Evrenin genişlemesi, galaksiler giderek birbirinden uzaklaşmaktadır.
  • 20. yüzyılın başında diğer galaksilerden ayrı bir birim olarak galaksimizin varlığı kanıtlanabilmiştir.
  • Ardından Hubble yasası ile evrenin bir genişleme içinde olduğu saptanmıştır; galaksiler giderek birbirinden uzaklaşmaktadır.
  • Kozmolojik termik ışıma (fosil ışıması) ve kimyasal elementler ve izotoplarının maddeden ayrılmasını açıklayan farklı nükleosentez teorileriyle büyük ölçüde astronomi ve fiziğe dayalı olan Büyük Patlama kuramı yoluyla kozmoloji özellikle 20. yüzyılda büyük gelişmeler göstermiştir.

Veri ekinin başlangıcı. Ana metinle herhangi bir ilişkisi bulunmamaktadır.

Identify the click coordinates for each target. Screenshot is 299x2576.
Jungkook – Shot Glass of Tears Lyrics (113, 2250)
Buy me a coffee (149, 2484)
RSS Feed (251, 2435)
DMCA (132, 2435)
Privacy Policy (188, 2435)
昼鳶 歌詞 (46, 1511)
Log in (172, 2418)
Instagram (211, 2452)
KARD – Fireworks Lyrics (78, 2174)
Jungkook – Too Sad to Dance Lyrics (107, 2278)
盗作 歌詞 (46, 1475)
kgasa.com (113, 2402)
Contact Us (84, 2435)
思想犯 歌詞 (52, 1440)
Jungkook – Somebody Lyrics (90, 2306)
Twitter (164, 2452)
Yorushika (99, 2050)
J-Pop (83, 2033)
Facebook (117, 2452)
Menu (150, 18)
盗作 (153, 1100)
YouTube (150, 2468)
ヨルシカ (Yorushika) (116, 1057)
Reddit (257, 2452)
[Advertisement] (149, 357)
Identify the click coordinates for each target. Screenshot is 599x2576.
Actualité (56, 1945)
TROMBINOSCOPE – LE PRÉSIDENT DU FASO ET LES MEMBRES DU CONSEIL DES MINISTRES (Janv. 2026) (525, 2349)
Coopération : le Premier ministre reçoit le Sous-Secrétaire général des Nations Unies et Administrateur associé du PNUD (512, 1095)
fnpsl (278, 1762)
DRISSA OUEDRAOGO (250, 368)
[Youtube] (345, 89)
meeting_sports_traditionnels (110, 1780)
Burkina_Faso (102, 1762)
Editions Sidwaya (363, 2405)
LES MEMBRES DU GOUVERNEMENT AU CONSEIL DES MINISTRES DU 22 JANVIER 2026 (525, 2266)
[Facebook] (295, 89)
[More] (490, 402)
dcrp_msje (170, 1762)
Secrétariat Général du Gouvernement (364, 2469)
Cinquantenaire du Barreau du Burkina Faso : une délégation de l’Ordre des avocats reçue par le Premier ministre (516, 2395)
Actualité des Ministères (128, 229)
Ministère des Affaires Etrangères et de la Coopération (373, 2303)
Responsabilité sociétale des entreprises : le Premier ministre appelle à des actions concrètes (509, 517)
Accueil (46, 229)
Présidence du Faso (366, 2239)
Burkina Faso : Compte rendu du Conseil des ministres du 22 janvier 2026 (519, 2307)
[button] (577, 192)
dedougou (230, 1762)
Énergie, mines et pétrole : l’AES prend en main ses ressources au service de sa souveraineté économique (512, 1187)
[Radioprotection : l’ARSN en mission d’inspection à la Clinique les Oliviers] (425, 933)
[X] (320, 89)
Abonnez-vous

  • 20. yüzyılın bu alandaki son gelişmeleri olarak, radyoteleskopların, radyoastronominin, modern bildirişim araçlarının ortaya çıkması sayılabilir. Bunlar sayesinde,elektromanyetik dalgalarla uzayı aşan parçacıkların spektroskopik analizi yapılabilmiş ve böylece uzak gök cisimleri üzerinde yeni deney türleri olanaklı hale gelmiştir.